◆ **Instruction A**
Lay out the records from the line with "Open the Variables type dropdown" up to and including the line with "click(x=148, y=144)" as a two-column CSV with the columns instruction and action. Give one row for each request, with its text and its answer each in a single quoted field, line breaks replaced by spaces, and the pictures left out.
◆ **Instruction B**
Carry on the piece about a teacher's Monday mornings at school from the point where it stops.

I suppose this is true for all jobs, but in teaching I know it to be true: Monday morning can make or break an entire week.  Sometimes you can get a vibe as soon as you get in the car.  On some Monday mornings, I can sail down the road effortlessly and hear “Regulate” by Nate Dogg and Warren G on XM’s ’90s station and just know deep down that the week is off to a good start.  Or I can oversleep, hit a giant traffic jam and hear Nickelback, and know that the week might end up sucking.

Monday morning is usually eventful once I get to school as well.  The kids haven’t seen each other in a couple of days, students and teachers alike are scrambling to get things ready for the week, and it tends to be rather bustling.  Oddly enough, two of my most memorable moments at school this year occurred before first period began on Monday mornings.  One event was probably one of the worst things I’ve personally experienced as a teacher; the other was one of the most rewarding.

The Bad

I’ll start with the worst of times; in addition to my typical desire to get unpleasantness out of the way, it happened first chronologically.  One Monday morning in March, as I was in my classroom arranging stuff for the day’s class, my colleague across the hall came in and said in a rather alarmed tone, “Alex, I think there’s something going on in the boys’ bathroom.  I think you should go check it out.”  Just the way I wanted to start the week.

By the time I got up there, “something” had actually moved out of the restroom and into the school’s common area.  One student was doubled over, clutching his shoulder; another student was bent over taunting him, about what I couldn’t hear.  Other students were milling about with that Oh man oh man oh man there’s about to be a fight! air about them.

I got between the two students at the center of the whole deal and addressed the apparently injured student first. “You okay?” I asked.

“Yeah, I’m fine, just hurt my shoulder yesterday,” he replied.  I didn’t buy it for a second, but diffusing any potential bad business was my first priority at this point.

“All right,” I told him, “just go get your stuff, 1st period’s about to start.”  I then turned to the other student, whose behavior had been pretty bad for awhile, resulting in several short-term suspensions.  “I don’t know what this was about, but just go to class.”

This student had other ideas.  “Man, fuck that, I ain’t fuckin’ goin’ to class,” he said as he turned to walk away.

Oh hell no.  “WHAT?!” I called after him, my voice probably tinged with an incredulous laugh.

At this point, the situation devolved into the most ridiculous thing I’ve ever been part of as a teacher.  The student turned back around, got directly in my face, and started yelling.  “‘What?’ You gonna say ‘What?’ to me?” he screamed. “I don’t like you.  I will mash you, bro.”

I knew how Nate Dogg and Warren G would deal with this – sixteen in the clip and one in the hole and what-not.  But in spite of wishing very badly that I knew kung fu at that moment, I did my best to remain calm since there were witnesses.  “You don’t have to like me, but you do have to go to class,” I told him with a laugh, trying anything I could to calm him down.  It didn’t work; he just kept getting more and more pissed off and agitated.  About that time, Eric (my boss) came into the gallery and essentially dragged the student away.

That little incident, combined with numerous other transgressions, resulted in that student eventually withdrawing from RTHS.  I informed my colleagues that they were welcome, and that they should consider a donation to the Raptors athletic department in lieu of flowers.

◆ **Data excerpts**
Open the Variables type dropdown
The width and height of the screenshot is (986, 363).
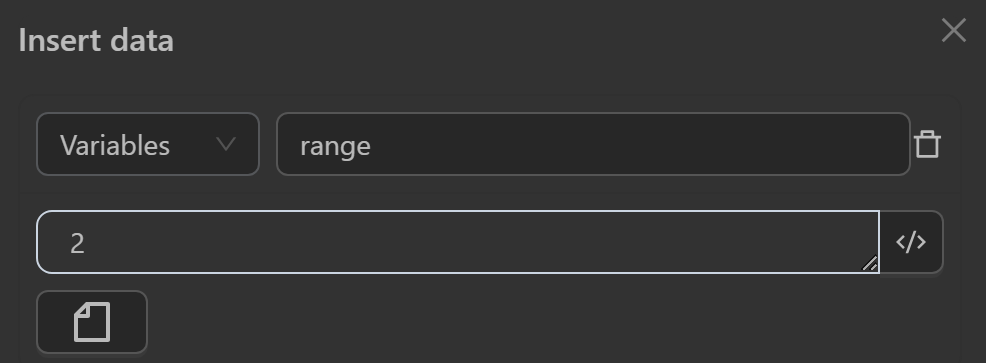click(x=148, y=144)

* * *

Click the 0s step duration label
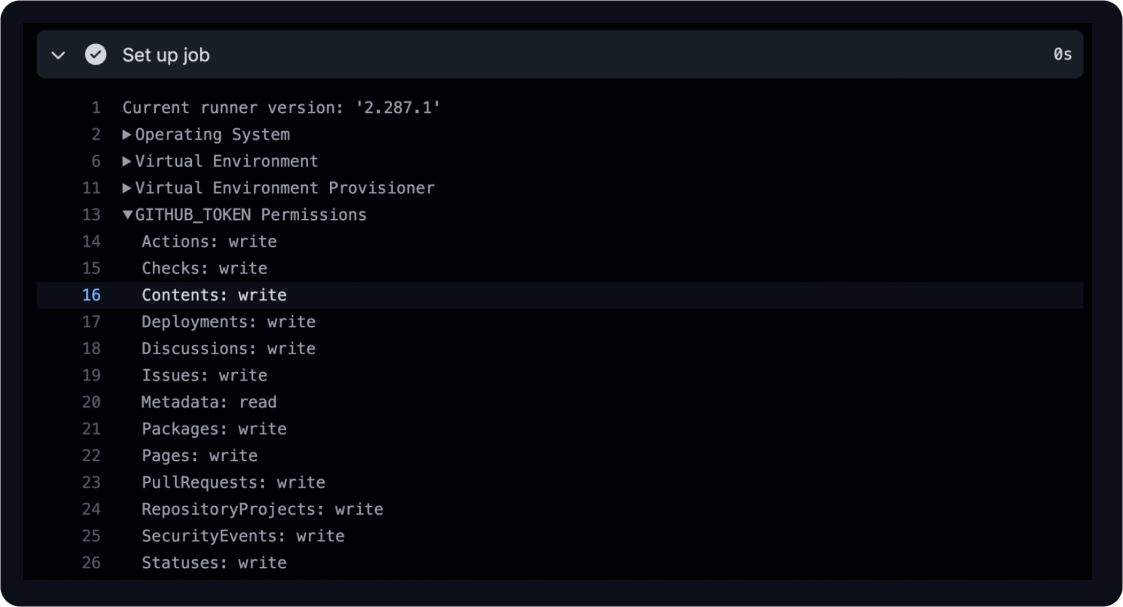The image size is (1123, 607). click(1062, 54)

* * *

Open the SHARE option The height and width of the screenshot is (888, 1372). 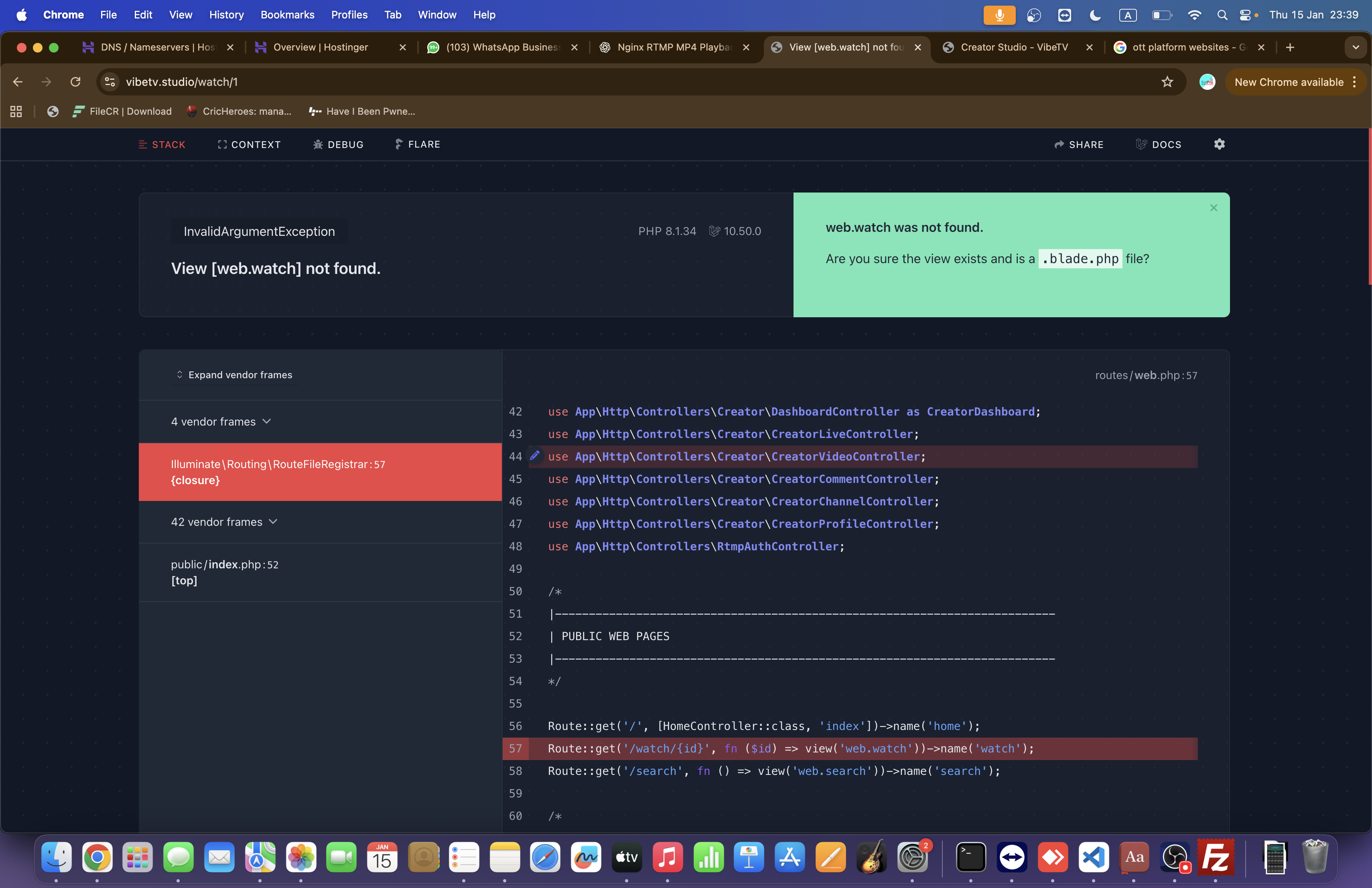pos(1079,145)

◆ **Exercise response A**
instruction,action
"Open the Variables type dropdown The width and height of the screenshot is (986, 363).","click(x=148, y=144)"

◆ **Exercise response B**
…and the Good…

Students like the aforementioned ne’er-do-well tend to dominate a teacher’s mind when thinking about school, but it’s important to point out that most of RTHS’s student body is outstanding.  For every problem child in our classes, we have probably 10 students who are respectful, funny, smart, and focused, and make teaching so fun and rewarding.

Attrition is part of any high school class from the first day of 9th grade to the end of 12th.  Some students get attritioned (attritted? attrished? REMOVED.) by administraton (see the previous segment of this post), but other students move, or fail a bunch of classes and opt for a fresh start, or simply decide they want a different kind of school.

Over the course of the spring semester we found out about several students who wouldn’t be returning next year.  And while most of these students had no tears shed on their behalf when they walked out the door for the last time, a couple of them were serious bummers because they were such cool people and great students – their families were moving.  But it goes without saying that we as a faculty really wanted to hold on to all of our top talent.

So imagine my horror when another teacher informs me that two of our brightest, sweetest girls – one of whom, a brilliant student named Hope, I taught – were considering attending a new charter school in Raleigh that was going to be more convenient to their homes in Wake County.  That same week, Hope came to me to ask about next year.

“Mr. Drake, what are the chances of me having you as a teacher next year?”

“Are you planning on taking AP Government?” I asked her, knowing the answer full well.  The girl had a 99 average in Honors World Civ.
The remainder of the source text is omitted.